====== DATA EXCERPTS ======
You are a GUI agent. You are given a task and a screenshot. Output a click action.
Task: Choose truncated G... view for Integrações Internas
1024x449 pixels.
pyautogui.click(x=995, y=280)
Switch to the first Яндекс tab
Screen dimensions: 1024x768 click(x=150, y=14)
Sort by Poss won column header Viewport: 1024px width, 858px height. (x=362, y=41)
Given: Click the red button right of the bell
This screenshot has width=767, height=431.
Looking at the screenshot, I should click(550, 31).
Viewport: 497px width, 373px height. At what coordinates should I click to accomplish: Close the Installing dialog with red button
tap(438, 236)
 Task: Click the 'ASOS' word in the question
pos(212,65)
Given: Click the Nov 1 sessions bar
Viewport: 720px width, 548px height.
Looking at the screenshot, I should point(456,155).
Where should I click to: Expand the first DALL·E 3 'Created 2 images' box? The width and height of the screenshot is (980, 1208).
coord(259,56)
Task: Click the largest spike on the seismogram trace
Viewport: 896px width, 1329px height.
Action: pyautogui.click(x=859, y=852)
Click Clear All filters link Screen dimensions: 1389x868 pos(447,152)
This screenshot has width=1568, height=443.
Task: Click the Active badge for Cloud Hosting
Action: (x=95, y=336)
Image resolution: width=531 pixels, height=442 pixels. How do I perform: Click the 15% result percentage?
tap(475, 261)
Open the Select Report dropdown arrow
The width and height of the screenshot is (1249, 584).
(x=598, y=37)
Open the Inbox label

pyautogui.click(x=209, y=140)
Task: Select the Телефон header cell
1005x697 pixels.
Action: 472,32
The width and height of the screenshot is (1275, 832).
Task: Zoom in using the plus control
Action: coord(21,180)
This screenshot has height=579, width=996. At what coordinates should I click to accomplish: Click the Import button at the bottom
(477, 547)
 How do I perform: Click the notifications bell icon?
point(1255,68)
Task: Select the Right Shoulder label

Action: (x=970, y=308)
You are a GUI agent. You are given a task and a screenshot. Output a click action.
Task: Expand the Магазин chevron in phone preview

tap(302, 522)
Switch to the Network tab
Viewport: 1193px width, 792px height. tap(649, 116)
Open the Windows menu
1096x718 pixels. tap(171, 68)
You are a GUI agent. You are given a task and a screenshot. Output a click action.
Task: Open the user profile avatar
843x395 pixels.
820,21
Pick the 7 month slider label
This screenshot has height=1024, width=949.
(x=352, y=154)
======
The stretch of entries above that starts with the line containing "Sort by Poss" and goes on through the line containing "Task: Select the Телефон header cell" is to be transcribed exactly, and no other line is to be transcribed.

Sort by Poss won column header Viewport: 1024px width, 858px height. (x=362, y=41)
Given: Click the red button right of the bell
This screenshot has width=767, height=431.
Looking at the screenshot, I should click(550, 31).
Viewport: 497px width, 373px height. At what coordinates should I click to accomplish: Close the Installing dialog with red button
tap(438, 236)
 Task: Click the 'ASOS' word in the question
pos(212,65)
Given: Click the Nov 1 sessions bar
Viewport: 720px width, 548px height.
Looking at the screenshot, I should point(456,155).
Where should I click to: Expand the first DALL·E 3 'Created 2 images' box? The width and height of the screenshot is (980, 1208).
coord(259,56)
Task: Click the largest spike on the seismogram trace
Viewport: 896px width, 1329px height.
Action: pyautogui.click(x=859, y=852)
Click Clear All filters link Screen dimensions: 1389x868 pos(447,152)
This screenshot has width=1568, height=443.
Task: Click the Active badge for Cloud Hosting
Action: (x=95, y=336)
Image resolution: width=531 pixels, height=442 pixels. How do I perform: Click the 15% result percentage?
tap(475, 261)
Open the Select Report dropdown arrow
The width and height of the screenshot is (1249, 584).
(x=598, y=37)
Open the Inbox label

pyautogui.click(x=209, y=140)
Task: Select the Телефон header cell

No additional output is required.